[Opening Material for this task section]

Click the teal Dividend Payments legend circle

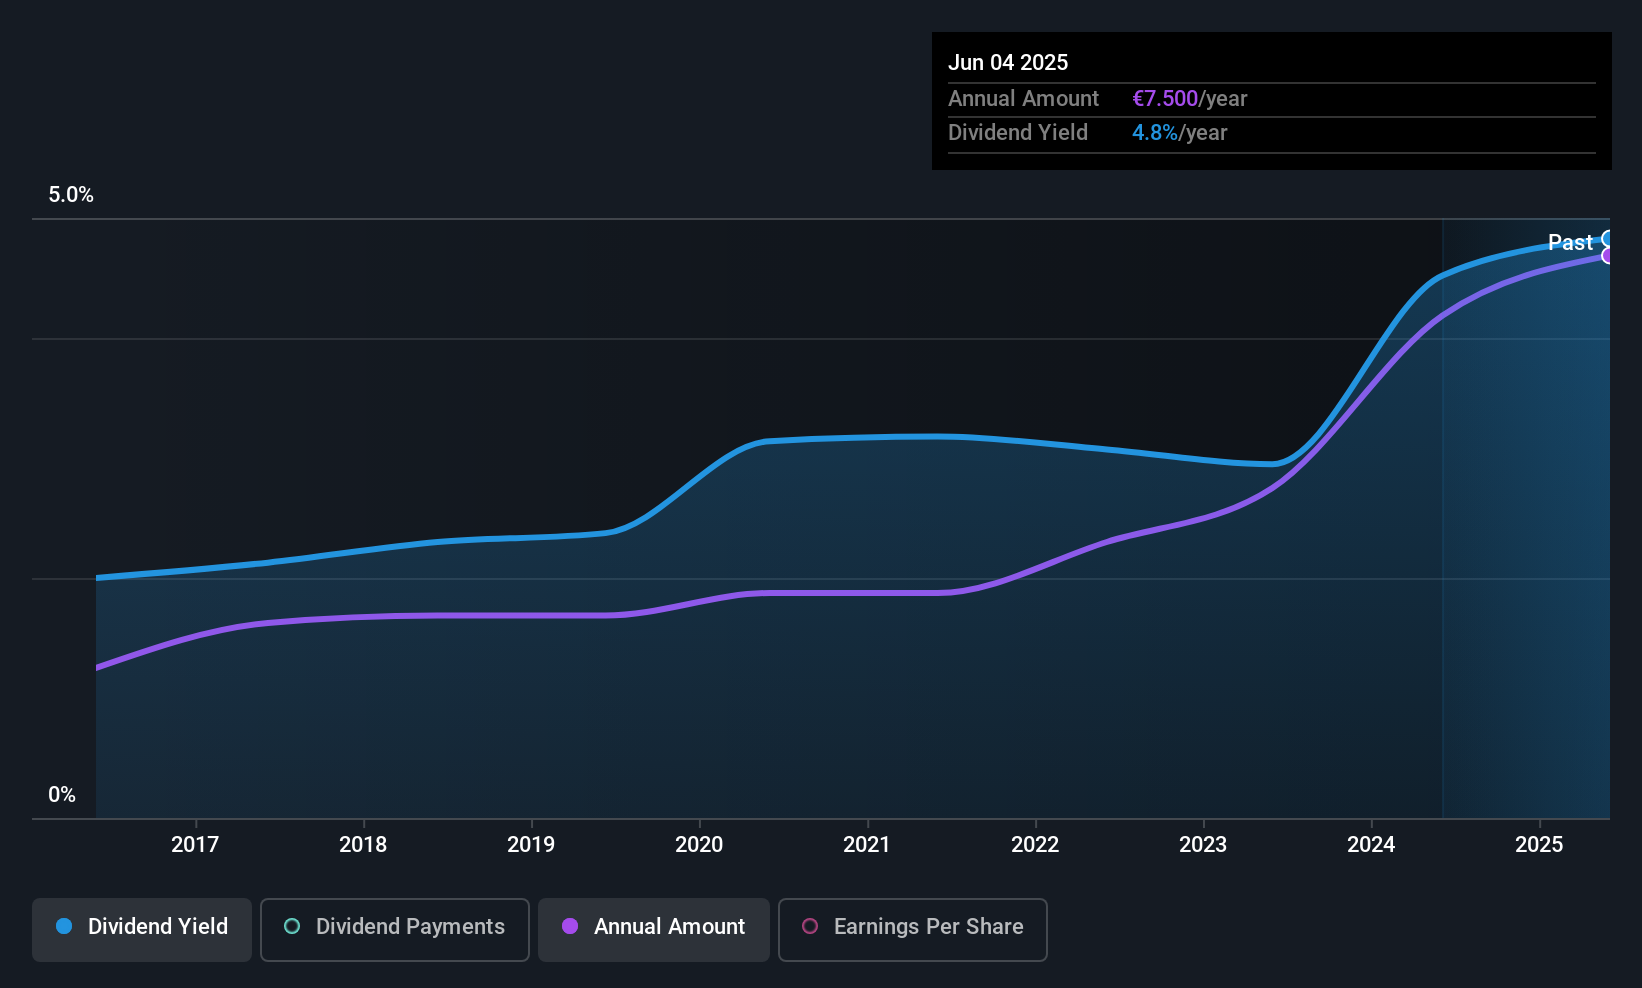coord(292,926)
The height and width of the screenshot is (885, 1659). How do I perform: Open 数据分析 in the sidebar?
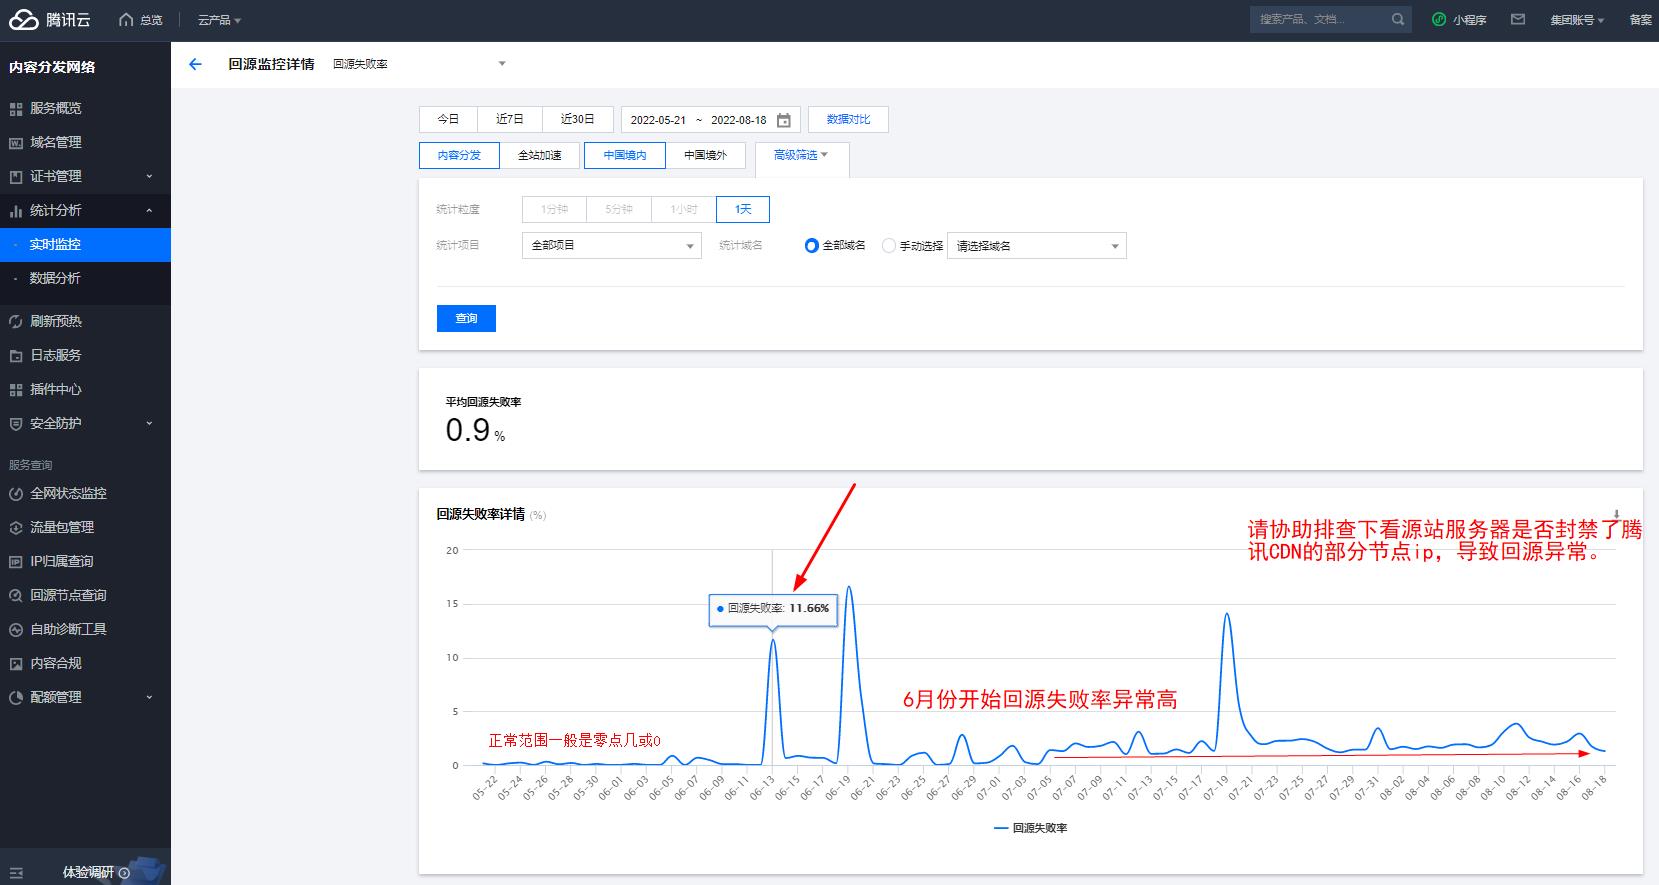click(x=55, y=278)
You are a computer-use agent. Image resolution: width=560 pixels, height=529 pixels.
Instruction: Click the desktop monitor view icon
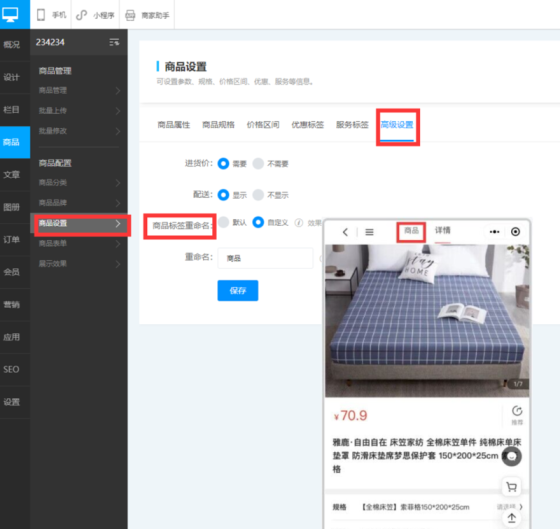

[Closing Material for this task section]

The problem: The records above are to be duplicated exactly, pictures left out.

Written answer:
Click the teal Dividend Payments legend circle

coord(292,926)
The height and width of the screenshot is (885, 1659). How do I perform: Open 数据分析 in the sidebar?
click(x=55, y=278)
You are a computer-use agent. Image resolution: width=560 pixels, height=529 pixels.
Instruction: Click the desktop monitor view icon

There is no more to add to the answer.